In the listing below, locate the line containing "production (205, 71)" and the line containing "RelEng (171, 14)". Output both of them and every line between, exactly as written, and nothing more.

RECORDS FOR THIS EXERCISE ▸

+--

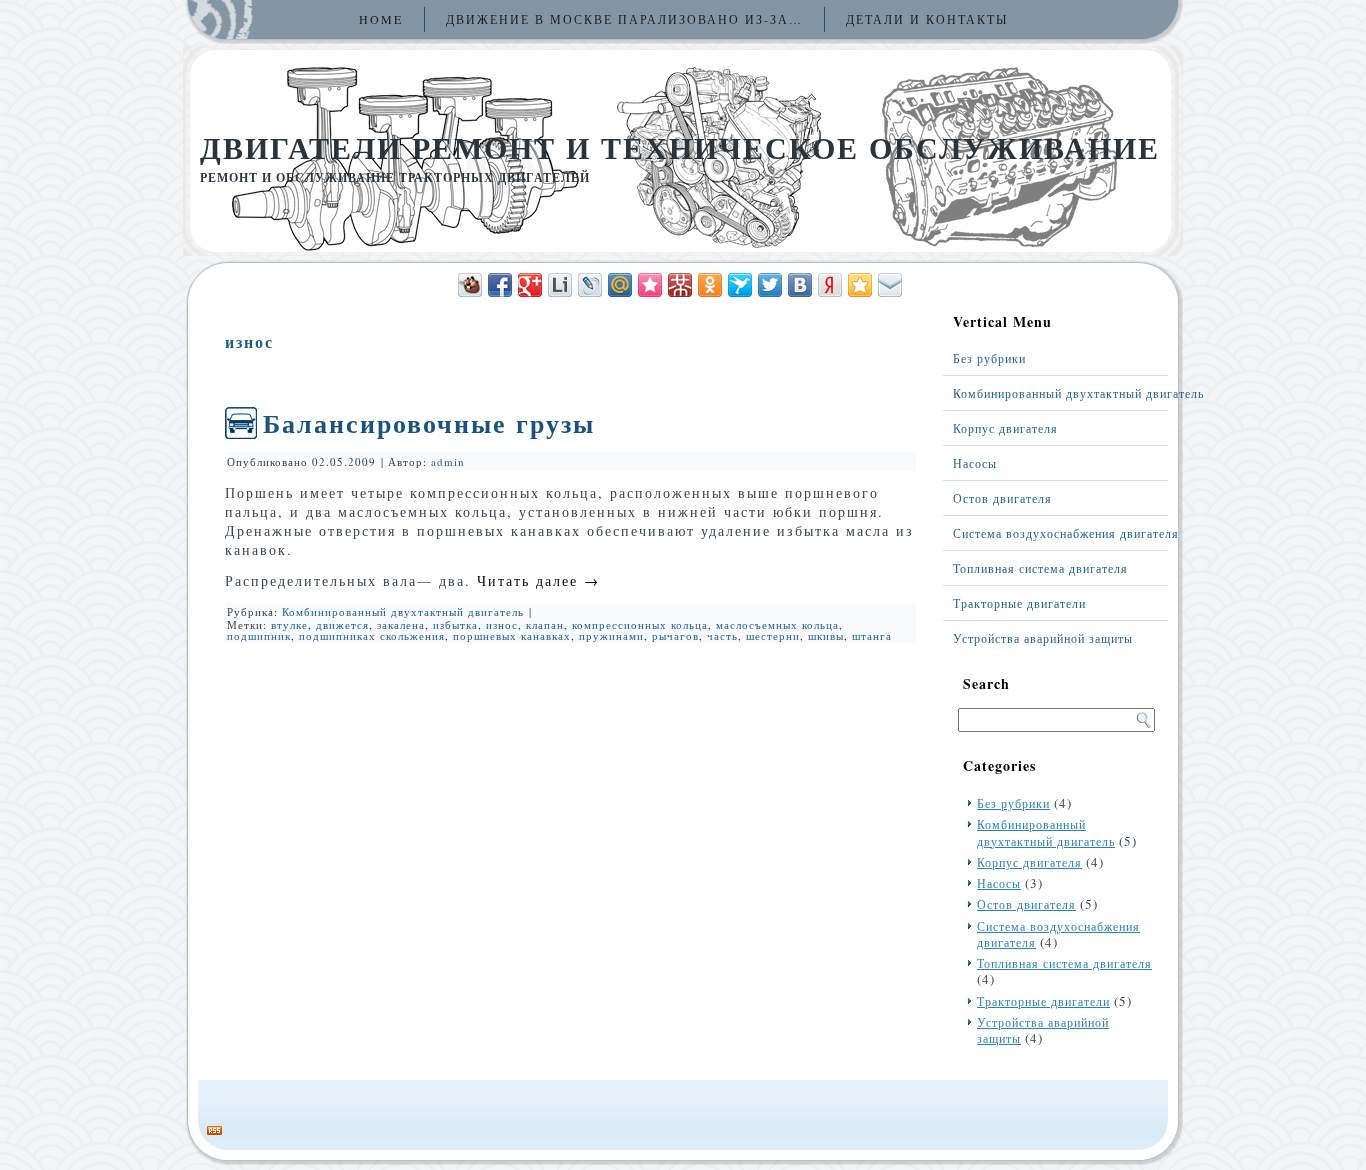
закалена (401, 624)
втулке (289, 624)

+--

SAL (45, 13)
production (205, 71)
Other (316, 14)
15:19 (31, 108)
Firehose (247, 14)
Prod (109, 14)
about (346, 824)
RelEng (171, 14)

+--

RESULT FOR THIS EXERCISE ▸
production (205, 71)
Other (316, 14)
15:19 (31, 108)
Firehose (247, 14)
Prod (109, 14)
about (346, 824)
RelEng (171, 14)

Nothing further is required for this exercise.